Five reasons to get your saving plans on track
No matter how much we enjoy our working lives, retirement has always been something to look forward to. From travelling the world to living comfortably and being able to treat the grandchildren, whatever retirement means to you, it is unquestionably a time of life that we should be able to fully enjoy.
However, several factors are currently putting a lot of pressure on our pension pots, meaning that the dream of a ‘comfortable retirement’ is proving increasingly harder to achieve. Despite this, shocking statistics from the Money Advice Service reveal that more than half of people in the UK either aren’t saving at all for their retirement, or they aren’t saving nearly enough to give them the standard of living they desire.
Here, we look at five key reasons why you need to get your saving act together as soon as possible:
1. Retirement could last longer than you think
Although increased life expectancy is a perk of modern life, many of us do not realise the implication this has for our pension pots. According to statistics from the ONS, the average life expectancy at age 65 years in the UK is another 18.6 years for men and 20.9 years for women – that’s a long period of time for our saving pots to support us over! Instead of focusing on one big retirement perk, such as a luxury holiday, it’s important to think about how you want your day-to-day life to look, as we face the prospect of possibly living well into our eighties – and beyond.
2. The State Pension may only cover basic needs
Although most of us will receive a State Pension, we have to be realistic about what this will cover. For those reliant on state support, the question might not be how to retire successfully, but how to retire at all. It is vital, therefore, that we take personal responsibility for our own retirement finances. In addition to this, the Government is proceeding with an accelerated increase in the State Pension age. From 2020, it will be 66 for men and women, increasing to 67 between 2026 and 2028, and then linked to life expectancy after that. The Office for Budget Responsibility has warned that many of those who are working today might not be eligible for a State Pension until they are 70.

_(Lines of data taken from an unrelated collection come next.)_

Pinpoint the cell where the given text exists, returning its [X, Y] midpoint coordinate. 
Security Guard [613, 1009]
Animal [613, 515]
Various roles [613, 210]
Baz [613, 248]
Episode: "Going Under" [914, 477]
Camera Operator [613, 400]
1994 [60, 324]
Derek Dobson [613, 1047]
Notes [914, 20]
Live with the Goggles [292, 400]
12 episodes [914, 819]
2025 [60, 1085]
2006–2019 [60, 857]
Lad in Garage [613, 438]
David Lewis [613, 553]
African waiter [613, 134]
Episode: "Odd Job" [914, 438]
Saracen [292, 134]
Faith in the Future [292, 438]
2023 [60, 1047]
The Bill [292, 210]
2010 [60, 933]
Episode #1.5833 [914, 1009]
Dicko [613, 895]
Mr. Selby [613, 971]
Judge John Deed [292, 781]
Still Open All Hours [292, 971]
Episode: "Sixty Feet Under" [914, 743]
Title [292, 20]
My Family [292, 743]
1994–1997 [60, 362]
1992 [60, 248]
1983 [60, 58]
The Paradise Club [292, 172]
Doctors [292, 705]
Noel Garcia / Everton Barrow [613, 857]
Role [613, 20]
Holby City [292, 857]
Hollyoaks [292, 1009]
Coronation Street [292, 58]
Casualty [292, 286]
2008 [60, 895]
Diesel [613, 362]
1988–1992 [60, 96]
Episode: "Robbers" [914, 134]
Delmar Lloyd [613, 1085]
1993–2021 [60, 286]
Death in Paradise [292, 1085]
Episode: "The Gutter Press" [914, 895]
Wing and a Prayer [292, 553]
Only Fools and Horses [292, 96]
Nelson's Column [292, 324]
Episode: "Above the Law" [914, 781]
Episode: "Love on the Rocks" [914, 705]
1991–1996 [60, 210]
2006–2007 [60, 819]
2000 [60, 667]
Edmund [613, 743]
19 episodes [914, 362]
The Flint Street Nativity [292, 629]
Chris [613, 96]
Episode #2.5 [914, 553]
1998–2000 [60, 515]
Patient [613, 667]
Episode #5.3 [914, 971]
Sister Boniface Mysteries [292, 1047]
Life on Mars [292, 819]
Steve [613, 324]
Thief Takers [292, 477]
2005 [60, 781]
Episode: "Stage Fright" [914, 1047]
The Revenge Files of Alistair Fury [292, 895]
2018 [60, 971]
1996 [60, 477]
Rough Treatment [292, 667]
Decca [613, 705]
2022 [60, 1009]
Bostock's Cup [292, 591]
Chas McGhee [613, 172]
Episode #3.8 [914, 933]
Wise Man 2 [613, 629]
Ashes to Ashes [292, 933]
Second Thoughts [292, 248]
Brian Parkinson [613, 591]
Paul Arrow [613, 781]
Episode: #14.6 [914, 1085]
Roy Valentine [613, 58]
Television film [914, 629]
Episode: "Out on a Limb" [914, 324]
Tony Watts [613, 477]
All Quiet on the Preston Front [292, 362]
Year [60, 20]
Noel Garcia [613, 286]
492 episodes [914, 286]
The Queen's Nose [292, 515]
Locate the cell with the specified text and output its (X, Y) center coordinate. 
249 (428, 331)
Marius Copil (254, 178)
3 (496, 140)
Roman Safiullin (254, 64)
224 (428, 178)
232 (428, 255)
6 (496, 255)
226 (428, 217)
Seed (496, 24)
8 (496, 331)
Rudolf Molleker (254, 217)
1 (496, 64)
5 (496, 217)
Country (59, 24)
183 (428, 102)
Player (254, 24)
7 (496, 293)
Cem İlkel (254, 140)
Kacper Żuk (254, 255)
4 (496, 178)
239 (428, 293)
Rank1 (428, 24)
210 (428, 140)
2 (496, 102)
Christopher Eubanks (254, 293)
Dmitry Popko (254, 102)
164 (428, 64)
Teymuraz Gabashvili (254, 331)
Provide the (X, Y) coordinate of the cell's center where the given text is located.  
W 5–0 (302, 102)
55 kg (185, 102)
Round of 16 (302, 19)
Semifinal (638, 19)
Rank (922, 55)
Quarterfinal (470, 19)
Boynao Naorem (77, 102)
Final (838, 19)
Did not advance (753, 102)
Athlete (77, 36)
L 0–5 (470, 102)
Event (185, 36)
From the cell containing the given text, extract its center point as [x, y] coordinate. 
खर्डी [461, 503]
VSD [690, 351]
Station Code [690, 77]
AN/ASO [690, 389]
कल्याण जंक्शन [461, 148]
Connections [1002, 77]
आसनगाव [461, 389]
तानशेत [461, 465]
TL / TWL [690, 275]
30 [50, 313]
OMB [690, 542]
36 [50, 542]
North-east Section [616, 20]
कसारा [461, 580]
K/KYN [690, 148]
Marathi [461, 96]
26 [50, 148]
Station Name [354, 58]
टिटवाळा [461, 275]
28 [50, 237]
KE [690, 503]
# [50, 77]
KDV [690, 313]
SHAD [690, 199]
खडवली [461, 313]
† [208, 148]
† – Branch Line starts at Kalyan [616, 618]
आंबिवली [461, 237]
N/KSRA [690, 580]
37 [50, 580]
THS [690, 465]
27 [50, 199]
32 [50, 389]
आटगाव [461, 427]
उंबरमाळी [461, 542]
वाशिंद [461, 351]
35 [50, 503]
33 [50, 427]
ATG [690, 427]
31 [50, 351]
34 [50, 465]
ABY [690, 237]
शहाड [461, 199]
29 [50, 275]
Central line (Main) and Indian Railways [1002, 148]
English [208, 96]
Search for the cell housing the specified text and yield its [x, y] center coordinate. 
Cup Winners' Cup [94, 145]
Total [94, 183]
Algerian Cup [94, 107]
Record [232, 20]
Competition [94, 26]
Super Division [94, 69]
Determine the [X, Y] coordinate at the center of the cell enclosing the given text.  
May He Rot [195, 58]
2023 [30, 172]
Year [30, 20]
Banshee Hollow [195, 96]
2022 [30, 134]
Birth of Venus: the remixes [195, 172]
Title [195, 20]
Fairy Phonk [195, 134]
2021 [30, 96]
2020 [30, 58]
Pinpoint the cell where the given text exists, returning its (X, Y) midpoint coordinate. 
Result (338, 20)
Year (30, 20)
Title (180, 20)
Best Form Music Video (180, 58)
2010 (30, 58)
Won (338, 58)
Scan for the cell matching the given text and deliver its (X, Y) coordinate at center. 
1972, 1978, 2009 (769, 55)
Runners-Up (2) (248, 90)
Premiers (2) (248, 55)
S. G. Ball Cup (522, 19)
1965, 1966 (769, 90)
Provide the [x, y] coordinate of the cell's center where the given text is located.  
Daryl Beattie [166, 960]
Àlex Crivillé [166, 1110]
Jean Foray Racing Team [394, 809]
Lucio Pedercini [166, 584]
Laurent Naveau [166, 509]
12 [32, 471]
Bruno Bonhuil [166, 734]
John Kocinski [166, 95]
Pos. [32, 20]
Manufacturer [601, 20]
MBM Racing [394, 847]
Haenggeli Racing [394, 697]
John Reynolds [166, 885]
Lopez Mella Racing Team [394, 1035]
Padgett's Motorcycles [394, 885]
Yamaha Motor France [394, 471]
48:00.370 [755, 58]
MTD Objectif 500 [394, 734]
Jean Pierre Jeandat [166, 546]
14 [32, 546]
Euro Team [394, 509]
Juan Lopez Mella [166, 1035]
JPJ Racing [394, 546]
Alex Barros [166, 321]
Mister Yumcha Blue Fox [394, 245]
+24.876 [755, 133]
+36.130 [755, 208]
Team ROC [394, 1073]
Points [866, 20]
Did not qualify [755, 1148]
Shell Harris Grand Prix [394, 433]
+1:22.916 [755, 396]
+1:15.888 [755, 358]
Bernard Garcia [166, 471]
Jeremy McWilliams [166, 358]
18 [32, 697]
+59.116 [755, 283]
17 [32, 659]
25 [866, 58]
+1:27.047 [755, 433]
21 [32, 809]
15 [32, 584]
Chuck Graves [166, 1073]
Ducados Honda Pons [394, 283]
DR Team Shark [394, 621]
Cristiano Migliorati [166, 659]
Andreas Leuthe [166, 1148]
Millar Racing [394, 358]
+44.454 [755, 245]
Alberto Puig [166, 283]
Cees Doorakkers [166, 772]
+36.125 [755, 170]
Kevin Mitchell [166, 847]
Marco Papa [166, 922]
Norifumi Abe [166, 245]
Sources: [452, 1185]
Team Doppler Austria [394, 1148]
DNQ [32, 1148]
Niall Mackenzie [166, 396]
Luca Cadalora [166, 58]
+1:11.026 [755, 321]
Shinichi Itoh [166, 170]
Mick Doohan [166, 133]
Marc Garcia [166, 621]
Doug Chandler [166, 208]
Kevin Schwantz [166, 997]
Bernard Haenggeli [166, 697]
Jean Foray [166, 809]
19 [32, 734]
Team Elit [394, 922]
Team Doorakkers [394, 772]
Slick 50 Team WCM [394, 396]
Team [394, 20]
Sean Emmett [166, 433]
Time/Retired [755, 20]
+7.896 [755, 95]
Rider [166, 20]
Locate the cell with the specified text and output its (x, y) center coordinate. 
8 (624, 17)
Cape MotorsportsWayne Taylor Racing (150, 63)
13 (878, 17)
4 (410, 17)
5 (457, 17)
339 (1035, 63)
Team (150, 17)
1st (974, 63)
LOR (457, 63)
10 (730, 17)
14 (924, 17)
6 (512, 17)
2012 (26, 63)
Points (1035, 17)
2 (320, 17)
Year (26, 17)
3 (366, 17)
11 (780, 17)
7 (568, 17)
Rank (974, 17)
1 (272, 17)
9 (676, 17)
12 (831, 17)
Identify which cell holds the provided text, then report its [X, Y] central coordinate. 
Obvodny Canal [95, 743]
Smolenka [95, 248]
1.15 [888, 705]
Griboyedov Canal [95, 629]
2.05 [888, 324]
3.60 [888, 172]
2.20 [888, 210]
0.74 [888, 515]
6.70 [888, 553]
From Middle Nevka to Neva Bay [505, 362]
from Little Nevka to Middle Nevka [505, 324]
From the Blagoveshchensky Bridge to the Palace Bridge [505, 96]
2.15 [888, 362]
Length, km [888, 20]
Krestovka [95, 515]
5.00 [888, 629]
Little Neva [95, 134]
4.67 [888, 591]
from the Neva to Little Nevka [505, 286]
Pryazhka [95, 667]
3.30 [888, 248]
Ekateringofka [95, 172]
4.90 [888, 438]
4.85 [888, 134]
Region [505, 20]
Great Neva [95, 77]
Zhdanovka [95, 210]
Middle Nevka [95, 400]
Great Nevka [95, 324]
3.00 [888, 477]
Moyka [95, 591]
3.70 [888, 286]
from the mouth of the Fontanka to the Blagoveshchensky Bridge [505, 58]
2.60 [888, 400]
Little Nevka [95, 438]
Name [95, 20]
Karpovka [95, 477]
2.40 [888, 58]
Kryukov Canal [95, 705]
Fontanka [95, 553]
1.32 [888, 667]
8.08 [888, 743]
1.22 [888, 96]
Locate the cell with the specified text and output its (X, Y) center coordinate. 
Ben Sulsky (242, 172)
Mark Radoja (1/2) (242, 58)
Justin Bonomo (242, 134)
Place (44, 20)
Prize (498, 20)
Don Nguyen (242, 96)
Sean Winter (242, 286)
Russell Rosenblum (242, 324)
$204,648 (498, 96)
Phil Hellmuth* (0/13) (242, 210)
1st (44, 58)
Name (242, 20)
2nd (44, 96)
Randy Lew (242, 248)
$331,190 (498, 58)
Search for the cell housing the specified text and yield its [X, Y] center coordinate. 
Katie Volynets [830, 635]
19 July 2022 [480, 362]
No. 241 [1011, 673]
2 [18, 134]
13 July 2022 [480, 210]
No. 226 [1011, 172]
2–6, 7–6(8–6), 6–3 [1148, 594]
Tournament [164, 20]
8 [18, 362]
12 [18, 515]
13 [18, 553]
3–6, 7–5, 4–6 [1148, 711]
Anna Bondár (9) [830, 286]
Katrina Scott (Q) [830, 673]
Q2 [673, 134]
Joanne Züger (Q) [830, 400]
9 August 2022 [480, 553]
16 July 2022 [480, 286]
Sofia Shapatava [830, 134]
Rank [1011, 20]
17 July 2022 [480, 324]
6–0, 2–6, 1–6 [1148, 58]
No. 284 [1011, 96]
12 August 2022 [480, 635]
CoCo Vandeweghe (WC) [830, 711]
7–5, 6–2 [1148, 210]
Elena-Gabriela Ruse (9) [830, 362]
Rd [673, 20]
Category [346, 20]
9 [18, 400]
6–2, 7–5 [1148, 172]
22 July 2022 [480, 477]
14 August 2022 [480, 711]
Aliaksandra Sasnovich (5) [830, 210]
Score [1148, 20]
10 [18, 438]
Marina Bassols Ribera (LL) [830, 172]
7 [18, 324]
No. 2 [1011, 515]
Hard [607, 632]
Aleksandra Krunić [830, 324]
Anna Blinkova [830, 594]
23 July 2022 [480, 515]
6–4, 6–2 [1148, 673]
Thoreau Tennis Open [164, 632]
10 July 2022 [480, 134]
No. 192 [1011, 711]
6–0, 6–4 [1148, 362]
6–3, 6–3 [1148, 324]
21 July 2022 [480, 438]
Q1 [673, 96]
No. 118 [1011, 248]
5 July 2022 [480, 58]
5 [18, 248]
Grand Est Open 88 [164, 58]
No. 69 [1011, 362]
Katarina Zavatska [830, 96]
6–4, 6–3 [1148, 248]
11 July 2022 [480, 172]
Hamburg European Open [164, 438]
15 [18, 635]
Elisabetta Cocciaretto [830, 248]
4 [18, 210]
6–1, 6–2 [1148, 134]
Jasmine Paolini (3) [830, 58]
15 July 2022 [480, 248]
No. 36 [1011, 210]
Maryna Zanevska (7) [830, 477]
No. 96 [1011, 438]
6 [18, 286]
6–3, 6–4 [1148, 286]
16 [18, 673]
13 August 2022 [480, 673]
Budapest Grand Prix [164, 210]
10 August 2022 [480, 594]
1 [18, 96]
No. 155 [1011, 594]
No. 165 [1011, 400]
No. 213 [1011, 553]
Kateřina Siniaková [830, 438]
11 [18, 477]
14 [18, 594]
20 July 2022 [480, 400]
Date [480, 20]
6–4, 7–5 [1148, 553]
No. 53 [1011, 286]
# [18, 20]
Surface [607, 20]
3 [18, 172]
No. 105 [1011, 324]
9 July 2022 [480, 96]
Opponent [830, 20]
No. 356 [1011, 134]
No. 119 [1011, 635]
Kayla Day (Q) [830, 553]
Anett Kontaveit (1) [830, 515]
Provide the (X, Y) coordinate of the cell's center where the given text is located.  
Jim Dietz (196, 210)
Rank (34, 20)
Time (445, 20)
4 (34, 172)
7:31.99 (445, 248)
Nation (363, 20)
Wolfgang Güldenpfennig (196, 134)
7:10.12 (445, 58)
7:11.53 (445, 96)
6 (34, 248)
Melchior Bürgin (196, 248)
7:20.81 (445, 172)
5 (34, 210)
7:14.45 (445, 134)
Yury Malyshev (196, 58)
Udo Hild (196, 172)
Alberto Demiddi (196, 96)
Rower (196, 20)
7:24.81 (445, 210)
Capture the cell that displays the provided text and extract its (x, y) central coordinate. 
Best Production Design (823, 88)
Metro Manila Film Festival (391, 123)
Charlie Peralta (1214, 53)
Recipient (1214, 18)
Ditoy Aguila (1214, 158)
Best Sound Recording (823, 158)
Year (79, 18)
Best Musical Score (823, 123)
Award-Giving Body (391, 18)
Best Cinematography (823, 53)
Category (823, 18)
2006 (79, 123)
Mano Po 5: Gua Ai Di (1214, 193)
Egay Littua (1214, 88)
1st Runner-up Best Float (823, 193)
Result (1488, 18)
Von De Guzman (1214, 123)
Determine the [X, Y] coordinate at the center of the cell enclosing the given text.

3. You might have misjudged how far your savings will stretch
There is little awareness about how much retirement income a savings pot can translate into. On average, Britons believe that a pot of £233,000 will be enough for their desired retirement income of £26,000 a year. But research suggests that they need to save at least £525,000 for this income, even with the State Pension (source: BlackRock, Investor Pulse Survey, 2017). This uncomfortable realisation about how far a pension pot will go is evident in a recent study by Aviva, which found that 63% of over-50s in employment are now planning to retire later than they thought they would 10 years ago: 38% of which say it is because they have insufficient pension savings.
4. It can be hard to catch up
When it comes to future planning, the sooner you start to save, the better. This way, the more time you have to benefit from compound interest, which enhances the value of your savings due to a snowball effect. It’s worth saving each pound you have now to take advantage of the benefits you gain later – it will give you far more freedom and control over your lifestyle down the road.
5. The burden of saving has shifted
More of the burden of saving has moved from employers to employees, meaning that the majority of today’s workers are now solely responsible for making their own financial provision for retirement. In the face of rising life expectancy and spiralling costs, the trend has been for employers to wind up their defined benefit (final salary) schemes in favour of their less costly, and in many cases, less favourable defined contribution counterparts.
The time is now
As we have seen, saving for retirement has never been so important. It’s imperative that we start saving to help fund a comfortable old age – without a long-term financial plan, we run the risk of outliving our savings. Many experts warn that the end of defined benefit pension schemes, chronic under-funding of defined contribution pensions, and increasing life expectancy are creating a perfect storm that threatens to destabilise the financial wellbeing of millions of future retirees. Put simply: a comfortable retirement can only be assured if we take the right steps to save enough money.